What the Home Office could learn from Glastonbury

Glastonbury Festival. Tabatha Fireman/Redferns/Getty

Glastonbury Festival has always been suffused with a hippyish, left-wing spirit, says Ed West on Substack. The location of the first Pyramid Stage in 1971 was chosen “via the method of dowsing”. The festival’s founder, Michael Eavis, was a member of the radical Campaign for Nuclear Disarmament and invited his “hero” Jeremy Corbyn to address crowds in 2017. Glastonbury used to allow “New Age Travellers” in for free, but when this resulted in violence the policy ended in 1992. And as the festival attracted more and more freeloaders – fence-jumpers numbered an estimated 100,000 in 2000 – security got progressively tighter.

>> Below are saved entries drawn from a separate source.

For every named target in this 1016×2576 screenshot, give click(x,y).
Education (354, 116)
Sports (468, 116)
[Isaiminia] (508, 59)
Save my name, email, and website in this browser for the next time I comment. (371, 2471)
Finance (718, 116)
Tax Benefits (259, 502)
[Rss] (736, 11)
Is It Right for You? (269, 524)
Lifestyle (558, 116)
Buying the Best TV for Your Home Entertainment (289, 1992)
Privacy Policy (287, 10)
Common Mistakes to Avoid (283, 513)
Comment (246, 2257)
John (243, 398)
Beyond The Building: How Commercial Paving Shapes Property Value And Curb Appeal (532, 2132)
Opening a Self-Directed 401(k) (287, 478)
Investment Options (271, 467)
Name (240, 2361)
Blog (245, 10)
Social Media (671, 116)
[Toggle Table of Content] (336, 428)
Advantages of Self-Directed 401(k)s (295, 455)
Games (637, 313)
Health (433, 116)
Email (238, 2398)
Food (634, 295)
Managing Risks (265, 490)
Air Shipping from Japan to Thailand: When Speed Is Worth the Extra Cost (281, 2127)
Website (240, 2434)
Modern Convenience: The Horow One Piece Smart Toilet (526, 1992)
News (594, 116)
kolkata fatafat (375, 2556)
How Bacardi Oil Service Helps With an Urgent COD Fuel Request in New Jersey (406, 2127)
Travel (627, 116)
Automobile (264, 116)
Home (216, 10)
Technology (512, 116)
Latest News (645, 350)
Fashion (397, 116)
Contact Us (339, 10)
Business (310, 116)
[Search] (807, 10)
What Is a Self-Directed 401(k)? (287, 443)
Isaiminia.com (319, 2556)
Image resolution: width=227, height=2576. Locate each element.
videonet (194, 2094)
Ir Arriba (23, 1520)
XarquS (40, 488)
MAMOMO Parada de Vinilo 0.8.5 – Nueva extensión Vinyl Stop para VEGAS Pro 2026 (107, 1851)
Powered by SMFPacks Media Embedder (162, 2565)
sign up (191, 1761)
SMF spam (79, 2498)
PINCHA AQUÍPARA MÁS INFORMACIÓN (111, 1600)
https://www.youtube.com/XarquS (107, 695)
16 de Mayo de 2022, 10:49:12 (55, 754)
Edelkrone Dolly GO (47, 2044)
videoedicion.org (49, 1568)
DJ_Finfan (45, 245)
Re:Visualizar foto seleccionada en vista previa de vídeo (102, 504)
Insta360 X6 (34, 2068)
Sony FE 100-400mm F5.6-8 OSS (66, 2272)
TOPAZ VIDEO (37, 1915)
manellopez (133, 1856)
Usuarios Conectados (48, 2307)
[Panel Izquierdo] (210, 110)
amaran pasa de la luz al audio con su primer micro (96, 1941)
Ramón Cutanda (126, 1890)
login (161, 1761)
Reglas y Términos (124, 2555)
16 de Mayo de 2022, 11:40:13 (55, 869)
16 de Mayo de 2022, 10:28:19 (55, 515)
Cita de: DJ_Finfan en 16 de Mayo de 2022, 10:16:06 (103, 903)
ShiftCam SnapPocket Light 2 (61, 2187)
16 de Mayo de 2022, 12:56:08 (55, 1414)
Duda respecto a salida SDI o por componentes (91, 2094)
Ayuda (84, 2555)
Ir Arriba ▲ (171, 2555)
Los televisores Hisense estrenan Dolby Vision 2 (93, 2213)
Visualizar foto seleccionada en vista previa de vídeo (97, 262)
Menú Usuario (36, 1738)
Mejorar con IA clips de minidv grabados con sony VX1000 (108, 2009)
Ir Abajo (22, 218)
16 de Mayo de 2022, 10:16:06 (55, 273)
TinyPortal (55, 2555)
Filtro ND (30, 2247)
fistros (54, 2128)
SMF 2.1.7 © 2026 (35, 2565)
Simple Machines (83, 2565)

Despite the event’s anti-border, pro-refugee ethos, the size of this year’s fence was like “something from the old days of the Iron Curtain”.

Ironically, Glastonbury has become a textbook example of a “high-functioning conservative state”. Exclusivity, in the form of effective borders and a high ticket price, means that only a certain type of middle-class person can attend – and when you have a mass of similar people with similar values, the result is the kind of safe, homogenous, “high-trust society” that conservatives dream of. That’s why the political posturing of many Glastonbury attendees is so funny: they enjoy, in miniature, the kind of society they say they oppose. All conservatives want is for people entering Britain to be treated “with the same scrutiny as people entering a four-day festival organised by a farmer”. If an ageing hippy can organise an effective border, “why can’t the Home Office?”